Over the course of the next year, three officers — including Nero — would be acquitted of all the charges against them, and three others would have their charges dropped. And last month, disciplinary proceedings against five of the officers concluded with none of them receiving major punishment.

All of the officers are back to work on the police force.

Mike Davey, a police union attorney who helped represent the officers in the Gray case, declined to comment on their behalf this week.

The text messages from Novak and other officers were included in thousands of pages of investigative case files released this week by the Baltimore Police Department in response to Public Information Act requests from several media outlets, including The Baltimore Sun. The files include statements from witnesses, lists and descriptions of evidence, Gray’s criminal history and autopsy, DNA and serology reports from bloodstains in the van, court records, investigators notesand hundreds of photographs.

The text messages from Novak’s cellphone were gathered as the result of a deal prosecutors struck with Novak, in which they offered him immunity in exchange for his cooperation.

The messages included chats between Novak and other uninvolved officers, friends and family, and messages that appeared to have been deleted. They also included what appeared to be an ongoing group chat of messages between Novak and several of the officers who were charged criminally in the case — Nero, and Officers Garrett Miller and William Porter.

The messages were not introduced or discussed in the officers’ criminal or administrative trials. But they reveal something about their mindset during a time when they were not speaking publicly about the case.

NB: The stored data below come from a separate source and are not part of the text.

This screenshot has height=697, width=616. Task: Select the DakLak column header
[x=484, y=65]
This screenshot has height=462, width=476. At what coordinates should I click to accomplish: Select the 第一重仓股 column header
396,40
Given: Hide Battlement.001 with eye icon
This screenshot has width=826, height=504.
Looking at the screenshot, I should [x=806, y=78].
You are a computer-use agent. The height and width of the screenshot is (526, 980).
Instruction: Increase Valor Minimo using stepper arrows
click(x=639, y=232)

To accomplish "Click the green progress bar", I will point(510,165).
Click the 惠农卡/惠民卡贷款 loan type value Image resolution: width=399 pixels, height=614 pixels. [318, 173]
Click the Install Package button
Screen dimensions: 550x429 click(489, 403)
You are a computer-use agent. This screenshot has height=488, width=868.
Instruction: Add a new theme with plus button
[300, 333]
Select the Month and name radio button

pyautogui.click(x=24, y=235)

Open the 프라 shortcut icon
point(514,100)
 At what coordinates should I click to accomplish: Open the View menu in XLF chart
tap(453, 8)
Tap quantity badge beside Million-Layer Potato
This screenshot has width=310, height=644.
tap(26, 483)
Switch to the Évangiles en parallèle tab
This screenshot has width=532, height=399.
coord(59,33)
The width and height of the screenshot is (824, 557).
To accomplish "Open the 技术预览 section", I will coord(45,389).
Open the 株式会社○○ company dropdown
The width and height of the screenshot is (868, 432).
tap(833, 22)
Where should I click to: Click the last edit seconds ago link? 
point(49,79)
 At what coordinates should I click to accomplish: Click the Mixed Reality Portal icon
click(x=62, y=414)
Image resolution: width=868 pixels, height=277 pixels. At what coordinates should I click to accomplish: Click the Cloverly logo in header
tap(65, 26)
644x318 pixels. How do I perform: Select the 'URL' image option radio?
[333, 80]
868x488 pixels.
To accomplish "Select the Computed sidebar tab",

In their private conversations, the officers were candid, even vulnerable. At times they resorted to gallows humor. They also expressed resentment that Gray’s death — which they described as being entirely unrelated to their own actions — had put them in the position they were in and caused so much strife and violence in the city.

In the heat of the rioting on April 27, 2015, the officers were focused on the city. They wanted to be out responding to the chaos with their fellow officers.

Nero wrote the rioting was “a tragedy. We hope this all stops.”

Kevin Rector

Baltimore Sun reporters Catherine Rentz and Tim Prudente contributed to this article.